Indications:
Peripheral nerve stimulation (PNS) is a neuromodulation technique where electrical current is applied to peripheral nerves to relieve chronic pain. A variety of techniques have been developed since 1967, and applied to various pain problems.
Examples include occipital nerve stimulation and subcutaneous peripheral nerve stimulation. Occipital neuralgia and supraorbital neuralgia are common disorders treated with cranial PNS.

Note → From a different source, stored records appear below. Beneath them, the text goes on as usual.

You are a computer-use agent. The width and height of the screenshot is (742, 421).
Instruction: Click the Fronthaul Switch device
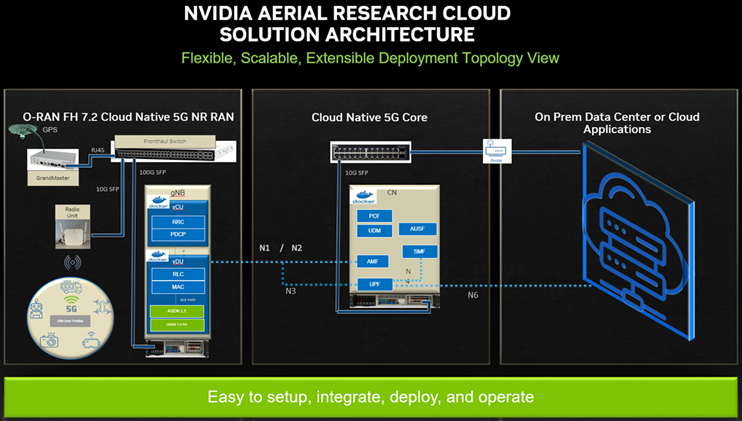[x=165, y=145]
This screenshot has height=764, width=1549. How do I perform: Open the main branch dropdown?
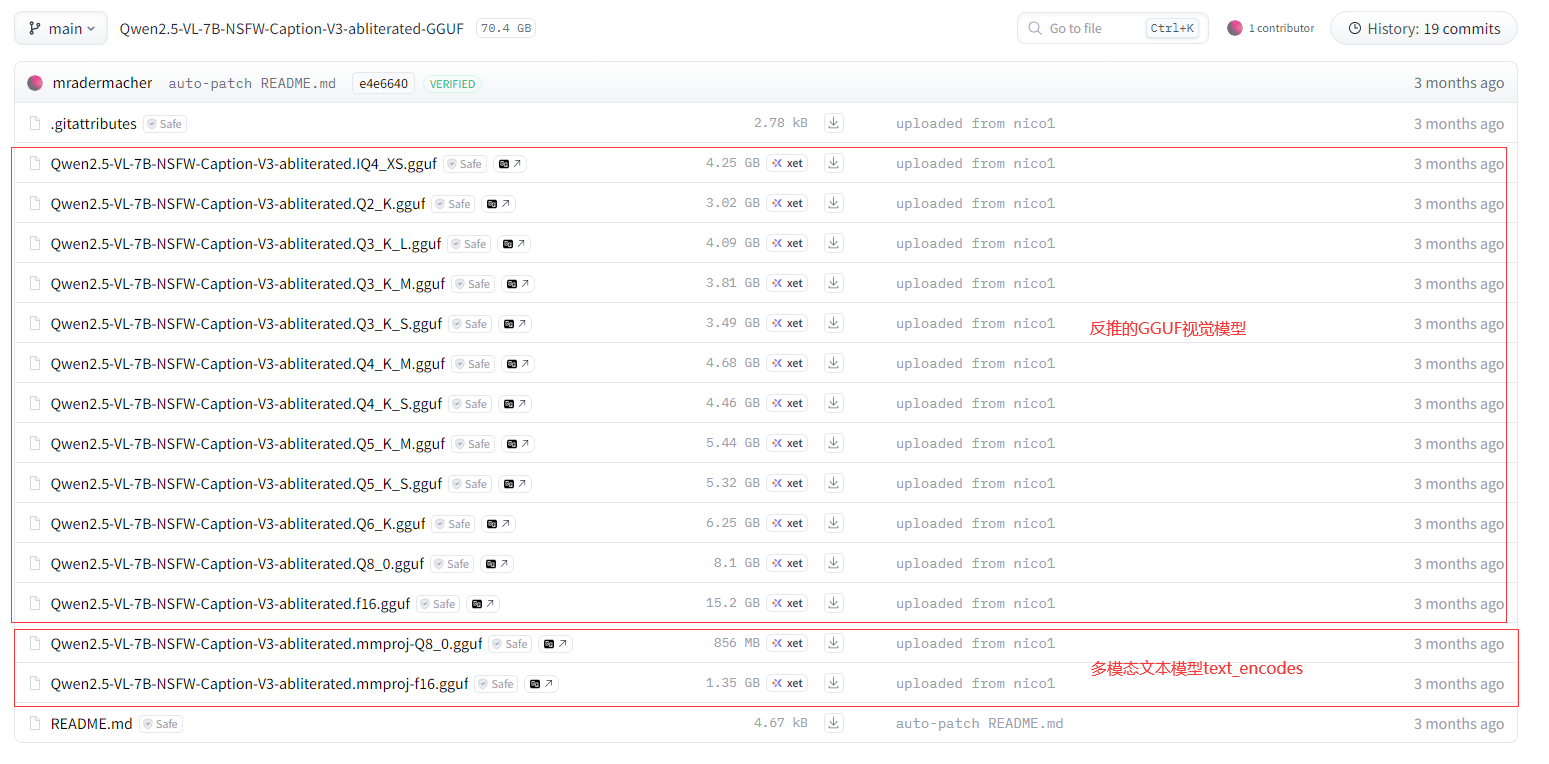coord(61,29)
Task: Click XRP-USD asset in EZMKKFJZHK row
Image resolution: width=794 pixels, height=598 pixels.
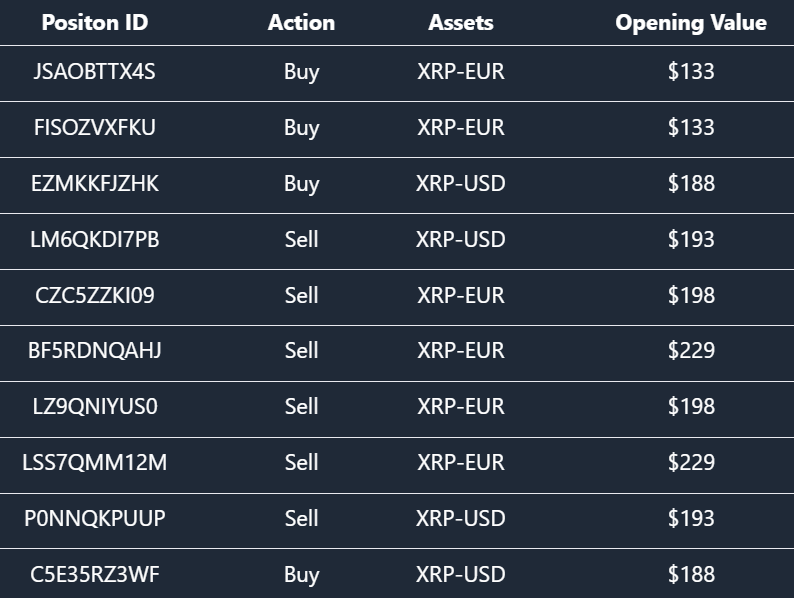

Tibial neuralgia and inguinal neuralgia are extremity and trunk peripheral nerve disorders which respond well to treatment with PNS. Cranial peripheral nerve stimulation is currently being investigated for the treatment of a variety of headache disorders, including migraines and cluster headache.
Technique:
Similar to other forms of neurostimulation, patients undergo a psychological screening to rule out psychological amplifiers of pain, such as depression and substance abuse. The use of a local anesthetic injection along the peripheral nerve may be used as a screening tool to select those patients who are most suitable for PNS. The effectiveness of this as a screening tool is still to be determined.
A trial period generally lasts about a week (using temporary electrodes). Depending on the outcome, a permanent system may be implanted. Depending on the physician, either percutaneous or paddle leads may be used. Paddle leads appear to be less prone to migration, such as for spinal cord stimulation. This is fairly important, as PNS electrodes could be located in areas of excessive movement and stress.
For superficial peripheral nerves, such as the occipital nerves, individual leads are placed just below the skin, overlying the nerves. Fluoroscopic guidance may be used. Intraoperative testing confirms that stimulation is in the appropriate location.
For larger peripheral nerves, an open approach is generally used to lessen the risk of injury. The target nerve is subjected to an external neurolysis, and the leads are placed in the vicinity of the nerve. If a paddle lead is used, a layer of fascia is left between the nerve and the electrode array to lessen the painful levels of direct stimulation.
The permanent leads are connected to an implantable pulse generator and intraoperative testing confirms appropriate coverage.